Montage showing proposed photovoltaic cap on the r
Montage showing proposed photovoltaic cap on the roof of City Hall

The photovoltaic system has been specially designed to complement the rounded shape of the Foster and Partners designed building. The panels will provide 70kW of renewable energy, generating 3.1million kWh of renewable electricity over their lifetime. The panels will reduce the CO2 emissions of City Hall by 3,000 tonnes in its lifetime – enough to fill 3,000 hot air balloons.
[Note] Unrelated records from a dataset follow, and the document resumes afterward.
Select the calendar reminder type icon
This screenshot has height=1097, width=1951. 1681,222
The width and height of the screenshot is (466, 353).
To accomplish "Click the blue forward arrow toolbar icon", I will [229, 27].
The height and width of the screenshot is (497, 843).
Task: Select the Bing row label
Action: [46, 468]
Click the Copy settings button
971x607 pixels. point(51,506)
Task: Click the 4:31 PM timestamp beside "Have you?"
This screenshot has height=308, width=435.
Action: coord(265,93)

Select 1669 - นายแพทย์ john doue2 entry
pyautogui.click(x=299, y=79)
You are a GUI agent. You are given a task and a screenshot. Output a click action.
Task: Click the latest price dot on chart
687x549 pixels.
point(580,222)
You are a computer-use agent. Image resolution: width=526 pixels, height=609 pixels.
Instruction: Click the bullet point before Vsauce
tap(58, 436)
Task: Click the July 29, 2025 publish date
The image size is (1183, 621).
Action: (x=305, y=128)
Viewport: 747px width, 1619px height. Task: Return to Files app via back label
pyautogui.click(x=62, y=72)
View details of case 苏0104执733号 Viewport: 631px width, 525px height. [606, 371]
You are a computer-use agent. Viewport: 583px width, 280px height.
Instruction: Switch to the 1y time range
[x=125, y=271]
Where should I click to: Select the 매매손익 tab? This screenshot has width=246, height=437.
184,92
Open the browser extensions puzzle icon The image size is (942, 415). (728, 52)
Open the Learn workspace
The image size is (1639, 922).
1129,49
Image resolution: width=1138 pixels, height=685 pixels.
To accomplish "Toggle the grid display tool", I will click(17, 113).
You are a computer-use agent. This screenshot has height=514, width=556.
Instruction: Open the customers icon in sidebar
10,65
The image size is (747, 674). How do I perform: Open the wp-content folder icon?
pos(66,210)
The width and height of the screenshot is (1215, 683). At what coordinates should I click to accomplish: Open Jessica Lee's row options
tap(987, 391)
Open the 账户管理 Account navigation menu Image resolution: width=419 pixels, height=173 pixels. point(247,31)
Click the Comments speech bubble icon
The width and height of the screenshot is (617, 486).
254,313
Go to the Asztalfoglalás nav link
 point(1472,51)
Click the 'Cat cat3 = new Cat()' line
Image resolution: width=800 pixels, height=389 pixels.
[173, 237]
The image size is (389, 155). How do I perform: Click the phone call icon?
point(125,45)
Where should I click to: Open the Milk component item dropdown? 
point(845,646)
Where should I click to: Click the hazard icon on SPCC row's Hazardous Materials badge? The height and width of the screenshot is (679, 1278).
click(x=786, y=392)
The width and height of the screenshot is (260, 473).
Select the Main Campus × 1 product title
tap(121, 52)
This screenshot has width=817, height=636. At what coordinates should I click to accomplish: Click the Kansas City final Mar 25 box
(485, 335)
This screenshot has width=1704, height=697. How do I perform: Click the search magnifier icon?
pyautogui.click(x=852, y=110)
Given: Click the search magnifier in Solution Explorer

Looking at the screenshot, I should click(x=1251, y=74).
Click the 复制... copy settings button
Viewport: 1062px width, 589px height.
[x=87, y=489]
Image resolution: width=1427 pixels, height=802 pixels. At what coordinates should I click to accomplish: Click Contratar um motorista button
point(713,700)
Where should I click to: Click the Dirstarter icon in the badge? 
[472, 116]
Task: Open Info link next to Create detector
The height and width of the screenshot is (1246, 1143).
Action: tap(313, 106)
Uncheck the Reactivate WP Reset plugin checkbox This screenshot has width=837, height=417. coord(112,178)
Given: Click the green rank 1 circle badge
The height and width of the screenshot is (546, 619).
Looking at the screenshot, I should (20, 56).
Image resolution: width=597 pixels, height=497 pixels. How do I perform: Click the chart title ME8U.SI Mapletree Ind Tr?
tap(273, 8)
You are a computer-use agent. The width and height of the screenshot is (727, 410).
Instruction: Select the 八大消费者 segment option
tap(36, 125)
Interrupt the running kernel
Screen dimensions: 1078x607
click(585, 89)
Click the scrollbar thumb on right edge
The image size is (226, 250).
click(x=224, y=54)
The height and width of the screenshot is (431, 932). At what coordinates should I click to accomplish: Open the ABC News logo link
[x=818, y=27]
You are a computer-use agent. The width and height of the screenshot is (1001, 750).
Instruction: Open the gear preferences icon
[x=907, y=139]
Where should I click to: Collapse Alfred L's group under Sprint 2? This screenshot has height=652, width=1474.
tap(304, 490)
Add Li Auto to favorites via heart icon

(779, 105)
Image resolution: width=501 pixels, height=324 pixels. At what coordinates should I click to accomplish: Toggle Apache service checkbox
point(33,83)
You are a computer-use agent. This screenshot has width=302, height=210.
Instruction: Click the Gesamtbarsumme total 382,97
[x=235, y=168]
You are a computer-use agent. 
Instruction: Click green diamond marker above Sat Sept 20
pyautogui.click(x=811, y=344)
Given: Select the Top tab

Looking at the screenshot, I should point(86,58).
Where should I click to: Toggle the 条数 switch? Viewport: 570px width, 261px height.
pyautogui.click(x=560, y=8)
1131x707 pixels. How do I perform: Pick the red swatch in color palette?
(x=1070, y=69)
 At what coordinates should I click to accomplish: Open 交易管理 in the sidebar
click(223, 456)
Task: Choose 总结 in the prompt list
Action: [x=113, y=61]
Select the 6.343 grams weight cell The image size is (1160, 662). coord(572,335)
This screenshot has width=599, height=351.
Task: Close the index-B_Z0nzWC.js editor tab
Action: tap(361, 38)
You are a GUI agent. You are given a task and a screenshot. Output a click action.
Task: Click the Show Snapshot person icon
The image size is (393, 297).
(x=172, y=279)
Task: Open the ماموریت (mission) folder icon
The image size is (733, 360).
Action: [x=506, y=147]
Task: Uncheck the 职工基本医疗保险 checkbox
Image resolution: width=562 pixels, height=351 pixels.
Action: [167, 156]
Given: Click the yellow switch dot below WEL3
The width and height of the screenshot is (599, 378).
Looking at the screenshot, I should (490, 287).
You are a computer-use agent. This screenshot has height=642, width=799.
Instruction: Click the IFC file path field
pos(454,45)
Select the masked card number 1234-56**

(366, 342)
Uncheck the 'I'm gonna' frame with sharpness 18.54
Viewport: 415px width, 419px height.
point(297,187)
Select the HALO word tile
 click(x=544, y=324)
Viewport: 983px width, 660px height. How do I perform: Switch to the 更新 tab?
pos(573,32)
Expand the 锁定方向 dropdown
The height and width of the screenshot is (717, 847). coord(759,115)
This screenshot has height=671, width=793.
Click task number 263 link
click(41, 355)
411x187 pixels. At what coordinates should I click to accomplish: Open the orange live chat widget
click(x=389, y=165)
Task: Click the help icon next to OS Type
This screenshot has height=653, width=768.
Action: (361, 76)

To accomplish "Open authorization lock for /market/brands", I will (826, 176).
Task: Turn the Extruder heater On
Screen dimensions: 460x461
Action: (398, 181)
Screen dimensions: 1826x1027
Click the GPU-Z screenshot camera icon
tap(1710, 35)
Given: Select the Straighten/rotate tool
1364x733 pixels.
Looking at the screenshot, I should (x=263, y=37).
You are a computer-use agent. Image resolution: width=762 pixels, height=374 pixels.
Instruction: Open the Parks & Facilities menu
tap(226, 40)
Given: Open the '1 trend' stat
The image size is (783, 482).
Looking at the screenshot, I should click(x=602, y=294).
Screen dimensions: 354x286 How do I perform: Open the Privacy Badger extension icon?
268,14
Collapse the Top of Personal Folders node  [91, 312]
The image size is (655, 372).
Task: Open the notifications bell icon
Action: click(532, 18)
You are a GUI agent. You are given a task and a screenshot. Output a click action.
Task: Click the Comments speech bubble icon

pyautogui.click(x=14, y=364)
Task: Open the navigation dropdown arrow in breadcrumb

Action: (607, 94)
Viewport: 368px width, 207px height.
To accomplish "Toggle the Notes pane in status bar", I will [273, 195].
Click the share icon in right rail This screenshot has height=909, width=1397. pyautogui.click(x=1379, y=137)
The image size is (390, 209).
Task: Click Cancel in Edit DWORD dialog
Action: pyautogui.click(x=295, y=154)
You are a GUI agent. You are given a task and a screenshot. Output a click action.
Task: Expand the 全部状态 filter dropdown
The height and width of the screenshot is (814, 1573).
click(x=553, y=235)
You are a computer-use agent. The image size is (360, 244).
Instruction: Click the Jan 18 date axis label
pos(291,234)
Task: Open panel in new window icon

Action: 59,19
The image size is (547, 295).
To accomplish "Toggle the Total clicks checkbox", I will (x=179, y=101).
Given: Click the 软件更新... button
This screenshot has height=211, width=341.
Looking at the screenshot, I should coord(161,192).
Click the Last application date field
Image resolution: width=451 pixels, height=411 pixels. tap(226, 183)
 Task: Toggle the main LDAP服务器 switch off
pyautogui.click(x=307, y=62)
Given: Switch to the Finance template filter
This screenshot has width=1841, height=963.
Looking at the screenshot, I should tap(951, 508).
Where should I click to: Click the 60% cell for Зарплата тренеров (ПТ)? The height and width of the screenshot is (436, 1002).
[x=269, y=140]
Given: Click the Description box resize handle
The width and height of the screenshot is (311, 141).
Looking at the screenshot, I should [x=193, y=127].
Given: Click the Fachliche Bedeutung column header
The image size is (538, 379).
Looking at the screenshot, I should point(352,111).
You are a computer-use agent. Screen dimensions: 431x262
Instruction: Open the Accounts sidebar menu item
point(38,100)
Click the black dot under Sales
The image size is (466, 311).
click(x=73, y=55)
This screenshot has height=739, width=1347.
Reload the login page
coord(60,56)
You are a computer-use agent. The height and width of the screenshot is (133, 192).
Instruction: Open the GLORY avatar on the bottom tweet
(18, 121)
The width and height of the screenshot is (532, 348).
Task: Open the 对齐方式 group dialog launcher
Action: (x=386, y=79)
City Hall already incorporates a number of sustainable features including the building shape itself to reduce solar gains. The building is naturally ventilated, with windows in all office spaces that can be opened, whilst heat generated by from computers and lights is recycled. Electrical consumption is reduced by avoiding refrigeration and uses ground water to cool air in the building. The water is extracted from the water table beneath London through two bore-holes. This is used to cool the building and then used in toilets and for irrigation savings on mains water.

The project will be funded and implemented by the London Climate Change Agency which was set-up by the Mayor of London last year. It has also received a grant from the Department of Trade and Industry. Mayor of London Ken Livingstone describes the need to reduce carbon emissions as "the biggest challenge facing humanity".

"The installation of photovoltaic cells on the roof of City Hall completes the building as originally designed," says Grant Brooker, senior partner at Foster and Partners.

He adds: "The installation is the most apparent and physical manifestation of the building's sustainable design agenda. We totally support the Mayor in his goals and we hope that City Hall will act as an inspiration to others designing sustainable buildings in our capital."

Allan Jones, chief executive officer of the London Climate Change Agency, explains that the City Hall scheme is the third in a series of flagship projects that the agency is undertaking: "...the first being the photovoltaic system at the London Transport Museum and the second the photovoltaic roof and building integrated wind turbines at Palestra.